(WHAT IS BEING ASKED):
A line-by-line copy of the material below is required.

(SOURCE DATA):
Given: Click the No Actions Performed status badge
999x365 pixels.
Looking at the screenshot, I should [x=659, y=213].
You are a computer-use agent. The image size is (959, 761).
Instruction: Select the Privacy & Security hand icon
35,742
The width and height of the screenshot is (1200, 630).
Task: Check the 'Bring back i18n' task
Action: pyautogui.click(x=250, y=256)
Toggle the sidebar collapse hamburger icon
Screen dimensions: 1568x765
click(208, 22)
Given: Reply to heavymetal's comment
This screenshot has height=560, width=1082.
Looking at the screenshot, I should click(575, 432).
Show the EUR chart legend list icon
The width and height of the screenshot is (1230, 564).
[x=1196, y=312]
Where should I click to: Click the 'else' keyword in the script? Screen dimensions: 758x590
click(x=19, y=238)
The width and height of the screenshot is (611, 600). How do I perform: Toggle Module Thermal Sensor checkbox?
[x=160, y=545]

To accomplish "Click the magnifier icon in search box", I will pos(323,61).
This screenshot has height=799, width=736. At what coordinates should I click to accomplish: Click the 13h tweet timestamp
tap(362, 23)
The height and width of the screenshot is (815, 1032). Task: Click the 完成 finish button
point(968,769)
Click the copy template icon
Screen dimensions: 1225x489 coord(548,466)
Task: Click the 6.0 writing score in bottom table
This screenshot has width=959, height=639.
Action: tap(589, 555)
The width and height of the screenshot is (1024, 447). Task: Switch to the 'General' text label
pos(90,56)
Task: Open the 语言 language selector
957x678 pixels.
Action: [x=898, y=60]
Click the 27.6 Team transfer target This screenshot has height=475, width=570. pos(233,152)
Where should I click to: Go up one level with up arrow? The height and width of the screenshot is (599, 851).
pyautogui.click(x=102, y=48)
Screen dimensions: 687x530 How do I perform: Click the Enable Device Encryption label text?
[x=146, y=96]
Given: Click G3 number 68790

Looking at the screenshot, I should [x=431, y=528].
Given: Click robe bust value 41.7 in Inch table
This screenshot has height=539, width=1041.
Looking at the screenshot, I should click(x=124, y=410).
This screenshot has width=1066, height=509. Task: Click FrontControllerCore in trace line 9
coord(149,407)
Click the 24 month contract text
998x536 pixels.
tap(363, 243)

(EXERCISE RESPONSE):
Given: Click the No Actions Performed status badge
999x365 pixels.
Looking at the screenshot, I should [x=659, y=213].
You are a computer-use agent. The image size is (959, 761).
Instruction: Select the Privacy & Security hand icon
35,742
The width and height of the screenshot is (1200, 630).
Task: Check the 'Bring back i18n' task
Action: pyautogui.click(x=250, y=256)
Toggle the sidebar collapse hamburger icon
Screen dimensions: 1568x765
click(208, 22)
Given: Reply to heavymetal's comment
This screenshot has height=560, width=1082.
Looking at the screenshot, I should click(575, 432).
Show the EUR chart legend list icon
The width and height of the screenshot is (1230, 564).
[x=1196, y=312]
Where should I click to: Click the 'else' keyword in the script? Screen dimensions: 758x590
click(x=19, y=238)
The width and height of the screenshot is (611, 600). How do I perform: Toggle Module Thermal Sensor checkbox?
[x=160, y=545]

To accomplish "Click the magnifier icon in search box", I will pos(323,61).
This screenshot has height=799, width=736. At what coordinates should I click to accomplish: Click the 13h tweet timestamp
tap(362, 23)
The height and width of the screenshot is (815, 1032). Task: Click the 完成 finish button
point(968,769)
Click the copy template icon
Screen dimensions: 1225x489 coord(548,466)
Task: Click the 6.0 writing score in bottom table
This screenshot has width=959, height=639.
Action: tap(589, 555)
The width and height of the screenshot is (1024, 447). Task: Switch to the 'General' text label
pos(90,56)
Task: Open the 语言 language selector
957x678 pixels.
Action: [x=898, y=60]
Click the 27.6 Team transfer target This screenshot has height=475, width=570. pos(233,152)
Where should I click to: Go up one level with up arrow? The height and width of the screenshot is (599, 851).
pyautogui.click(x=102, y=48)
Screen dimensions: 687x530 How do I perform: Click the Enable Device Encryption label text?
[x=146, y=96]
Given: Click G3 number 68790

Looking at the screenshot, I should [x=431, y=528].
Given: Click robe bust value 41.7 in Inch table
This screenshot has height=539, width=1041.
Looking at the screenshot, I should click(x=124, y=410).
This screenshot has width=1066, height=509. Task: Click FrontControllerCore in trace line 9
coord(149,407)
Click the 24 month contract text
998x536 pixels.
tap(363, 243)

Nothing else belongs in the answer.